Dr. Jha’s partiality for big government mandates is related to his most unprofessional proclivity — the need to level personal attacks on anyone who possesses the temerity to disagree with any aspect of his own rigid public policy positions. The cheap shot involving Dr. Scott Atlas noted above is by no means unique. During a New York Times podcast aired in January, Jha discussed what he called “the rise of the quasi-experts,” which he defined as “a group of people with good titles” who should know better than to render heretical opinions about the pandemic.
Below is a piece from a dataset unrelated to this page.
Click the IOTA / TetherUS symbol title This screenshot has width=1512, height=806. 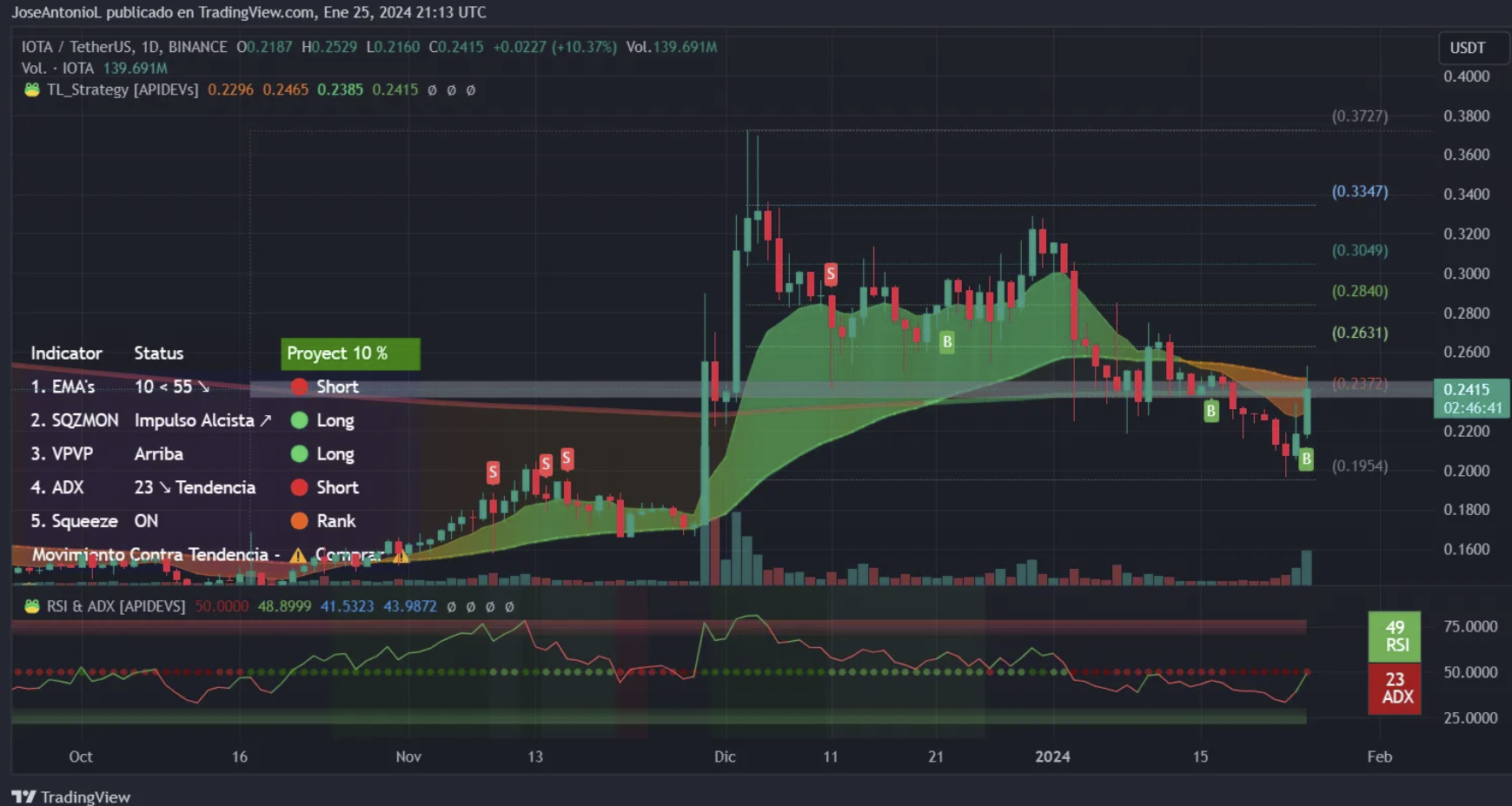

Among the heretics he has lumped into this category is Martin A. Makary, MD, MPH, a surgeon and public policy expert at Baltimore-based Johns Hopkins University:
He has never been held back by being wrong. So he says stuff — he had this pronouncement that we were going to hit herd immunity in April 2021. Turned out not so much.… But he’s a professor at Hopkins. If you are a normal American, and this is a guy at Hopkins — one of the leading institutions — who seems and is really smart … how do you deal with that? That’s the challenge. People are struggling to figure out who are the real experts and who is just making it up.
In addition to going after Drs. Makary and Atlas, the good doctor has also maligned Nobel Laureate and biophysicist Michael Levitt, Stanford Professor of Medicine Jay Bhattacharya, and Harvard epidemiologist Martin Kuldorf. Their crime, according to one of Dr. Jha’s typically politicized tweets, was to participate in a public health roundtable with Florida Gov. Ron DeSantis (R): “Wondering why @GovRonDeSantis fully opened bars, restaurants? May be partly b/c he held roundtable w @MartinKulldorff, @DrJBhattacharya, @MLevitt_NP2013 yesterday.” Not coincidentally, each of these “quasi-experts” has long opposed the misguided and destructive lockdowns Jha advocated when COVID-19 arrived in the United States.
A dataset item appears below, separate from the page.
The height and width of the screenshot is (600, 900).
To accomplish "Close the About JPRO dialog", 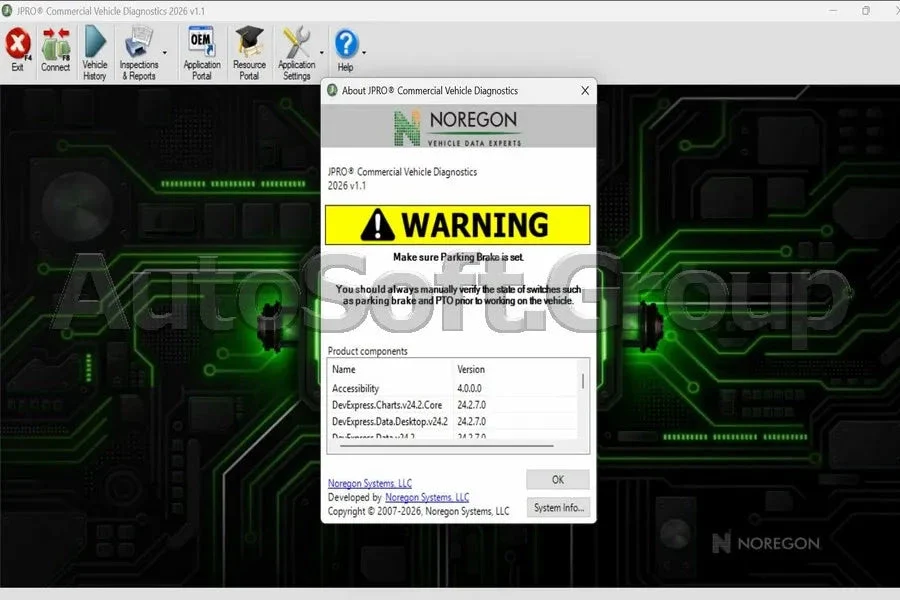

In the end, DeSantis followed their advice and Florida has achieved a lower per capita death rate than other large states, like New York, that followed the kind of restrictive policies favored by Jha. This suggests that the country might have been better served if President Biden had chosen one of the targets of Dr. Jha’s venom to replace Jeffrey Zients as his administration’s coronavirus response coordinator. Instead, we are getting a political partisan who will brook no deviation from the coronavirus orthodoxy that has wreaked so much havoc to the physical, psychological, and economic health of countless Americans. But hey, he’s a “real expert.”